=== Section Start ===
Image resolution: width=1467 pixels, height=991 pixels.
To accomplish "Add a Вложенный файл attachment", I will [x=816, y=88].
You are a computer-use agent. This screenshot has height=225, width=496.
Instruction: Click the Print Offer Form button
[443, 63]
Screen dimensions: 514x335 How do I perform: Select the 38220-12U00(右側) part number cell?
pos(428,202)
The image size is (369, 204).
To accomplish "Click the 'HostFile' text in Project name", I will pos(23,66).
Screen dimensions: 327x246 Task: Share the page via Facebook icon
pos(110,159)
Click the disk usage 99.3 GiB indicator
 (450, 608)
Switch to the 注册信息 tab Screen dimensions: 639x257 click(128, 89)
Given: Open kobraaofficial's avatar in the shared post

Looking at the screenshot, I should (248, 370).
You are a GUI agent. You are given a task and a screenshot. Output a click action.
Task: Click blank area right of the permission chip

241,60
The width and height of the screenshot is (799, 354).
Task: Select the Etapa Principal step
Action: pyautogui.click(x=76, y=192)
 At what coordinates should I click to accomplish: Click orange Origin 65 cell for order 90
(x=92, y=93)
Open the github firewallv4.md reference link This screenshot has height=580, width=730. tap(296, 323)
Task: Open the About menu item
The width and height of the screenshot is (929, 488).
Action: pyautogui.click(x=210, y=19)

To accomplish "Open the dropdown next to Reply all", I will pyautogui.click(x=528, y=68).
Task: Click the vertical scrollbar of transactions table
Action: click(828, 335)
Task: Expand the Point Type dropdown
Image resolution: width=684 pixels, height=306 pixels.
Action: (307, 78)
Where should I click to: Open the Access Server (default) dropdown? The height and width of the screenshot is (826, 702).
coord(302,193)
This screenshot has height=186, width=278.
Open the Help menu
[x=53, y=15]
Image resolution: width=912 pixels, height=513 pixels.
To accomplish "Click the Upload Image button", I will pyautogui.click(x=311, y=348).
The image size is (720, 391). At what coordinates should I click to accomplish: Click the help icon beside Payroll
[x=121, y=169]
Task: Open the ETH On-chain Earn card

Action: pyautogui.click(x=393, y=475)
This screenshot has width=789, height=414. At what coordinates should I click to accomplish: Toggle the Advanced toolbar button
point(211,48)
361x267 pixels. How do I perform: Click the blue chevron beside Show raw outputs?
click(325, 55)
=== Section End ===
Task objective: Nothing in the listing may be changed; retype it all exactly.

Answer to the problem:
Image resolution: width=1467 pixels, height=991 pixels.
To accomplish "Add a Вложенный файл attachment", I will [x=816, y=88].
You are a computer-use agent. This screenshot has height=225, width=496.
Instruction: Click the Print Offer Form button
[443, 63]
Screen dimensions: 514x335 How do I perform: Select the 38220-12U00(右側) part number cell?
pos(428,202)
The image size is (369, 204).
To accomplish "Click the 'HostFile' text in Project name", I will pos(23,66).
Screen dimensions: 327x246 Task: Share the page via Facebook icon
pos(110,159)
Click the disk usage 99.3 GiB indicator
 (450, 608)
Switch to the 注册信息 tab Screen dimensions: 639x257 click(128, 89)
Given: Open kobraaofficial's avatar in the shared post

Looking at the screenshot, I should (248, 370).
You are a GUI agent. You are given a task and a screenshot. Output a click action.
Task: Click blank area right of the permission chip

241,60
The width and height of the screenshot is (799, 354).
Task: Select the Etapa Principal step
Action: pyautogui.click(x=76, y=192)
 At what coordinates should I click to accomplish: Click orange Origin 65 cell for order 90
(x=92, y=93)
Open the github firewallv4.md reference link This screenshot has height=580, width=730. tap(296, 323)
Task: Open the About menu item
The width and height of the screenshot is (929, 488).
Action: pyautogui.click(x=210, y=19)

To accomplish "Open the dropdown next to Reply all", I will pyautogui.click(x=528, y=68).
Task: Click the vertical scrollbar of transactions table
Action: click(828, 335)
Task: Expand the Point Type dropdown
Image resolution: width=684 pixels, height=306 pixels.
Action: (307, 78)
Where should I click to: Open the Access Server (default) dropdown? The height and width of the screenshot is (826, 702).
coord(302,193)
This screenshot has height=186, width=278.
Open the Help menu
[x=53, y=15]
Image resolution: width=912 pixels, height=513 pixels.
To accomplish "Click the Upload Image button", I will pyautogui.click(x=311, y=348).
The image size is (720, 391). At what coordinates should I click to accomplish: Click the help icon beside Payroll
[x=121, y=169]
Task: Open the ETH On-chain Earn card

Action: pyautogui.click(x=393, y=475)
This screenshot has width=789, height=414. At what coordinates should I click to accomplish: Toggle the Advanced toolbar button
point(211,48)
361x267 pixels. How do I perform: Click the blue chevron beside Show raw outputs?
click(325, 55)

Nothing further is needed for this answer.